Throughout 1968, Nixon campaigned on a platform of ending the war, yet then escalated the war. Nixon and Kissinger always opposed unilateral withdrawal. They aimed to continue the US aggression against Vietnam until victory could be achieved. When they talked of an `honourable settlement', they meant one that achieved all the USA's aggressive war aims. More US soldiers would have to die so that the earlier deaths would not have been in vain, which, absurdly, equates to saving the dead.
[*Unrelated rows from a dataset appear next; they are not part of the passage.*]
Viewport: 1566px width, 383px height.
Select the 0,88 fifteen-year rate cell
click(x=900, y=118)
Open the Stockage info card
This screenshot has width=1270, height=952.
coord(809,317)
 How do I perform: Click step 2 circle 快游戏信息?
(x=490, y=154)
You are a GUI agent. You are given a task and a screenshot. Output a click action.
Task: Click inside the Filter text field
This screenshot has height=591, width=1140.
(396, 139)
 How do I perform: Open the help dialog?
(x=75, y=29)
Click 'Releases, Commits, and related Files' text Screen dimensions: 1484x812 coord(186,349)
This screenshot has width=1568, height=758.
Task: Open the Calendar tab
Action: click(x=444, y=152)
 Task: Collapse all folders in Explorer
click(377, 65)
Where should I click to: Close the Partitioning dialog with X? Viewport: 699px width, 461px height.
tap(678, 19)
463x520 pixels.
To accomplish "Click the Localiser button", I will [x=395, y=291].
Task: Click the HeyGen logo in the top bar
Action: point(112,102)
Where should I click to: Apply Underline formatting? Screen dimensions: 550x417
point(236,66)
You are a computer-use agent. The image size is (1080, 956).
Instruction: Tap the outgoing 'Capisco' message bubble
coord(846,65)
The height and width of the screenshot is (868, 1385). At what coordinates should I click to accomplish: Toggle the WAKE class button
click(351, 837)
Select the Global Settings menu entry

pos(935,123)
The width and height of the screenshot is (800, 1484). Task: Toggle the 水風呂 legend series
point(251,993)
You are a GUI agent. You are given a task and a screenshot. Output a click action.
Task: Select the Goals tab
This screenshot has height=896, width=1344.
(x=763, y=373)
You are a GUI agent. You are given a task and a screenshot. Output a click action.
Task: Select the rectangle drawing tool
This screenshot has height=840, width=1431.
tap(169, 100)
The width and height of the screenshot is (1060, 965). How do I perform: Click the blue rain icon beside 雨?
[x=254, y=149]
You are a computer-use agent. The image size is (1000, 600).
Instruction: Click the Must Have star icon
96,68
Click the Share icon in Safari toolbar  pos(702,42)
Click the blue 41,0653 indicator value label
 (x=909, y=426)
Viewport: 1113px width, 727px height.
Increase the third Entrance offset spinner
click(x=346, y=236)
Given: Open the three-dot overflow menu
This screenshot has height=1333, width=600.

Nixon and Kissinger cruelly indulged in sunshine talk about the war, promising the American people that one last push, one more invasion, would bring victory. But the truth was that the USA had lost. There was no alternative to withdrawal: their only choice was whether to end the war swiftly, or end it a bit later after killing yet more Vietnamese and having even more American soldiers killed pointlessly (20,000 were killed under Nixon).

Nixon and Kissinger never grasped that a quick exit from Vietnam would have helped, not undermined, US credibility. They never asked other governments what they thought about a speedy exit. Détente was just a cynical device to try to divide Vietnam from its allies, and it failed.

Nixon and Kissinger's policy towards Vietnam was a disaster, killing thousands of Americans, Vietnamese and Cambodians. They claimed that their policies were realistic and intelligent, but neither could see that the Vietnamese people were justly fighting for their national liberation. Nixon and Kissinger were not tragic, flawed heroes but despicable war criminals.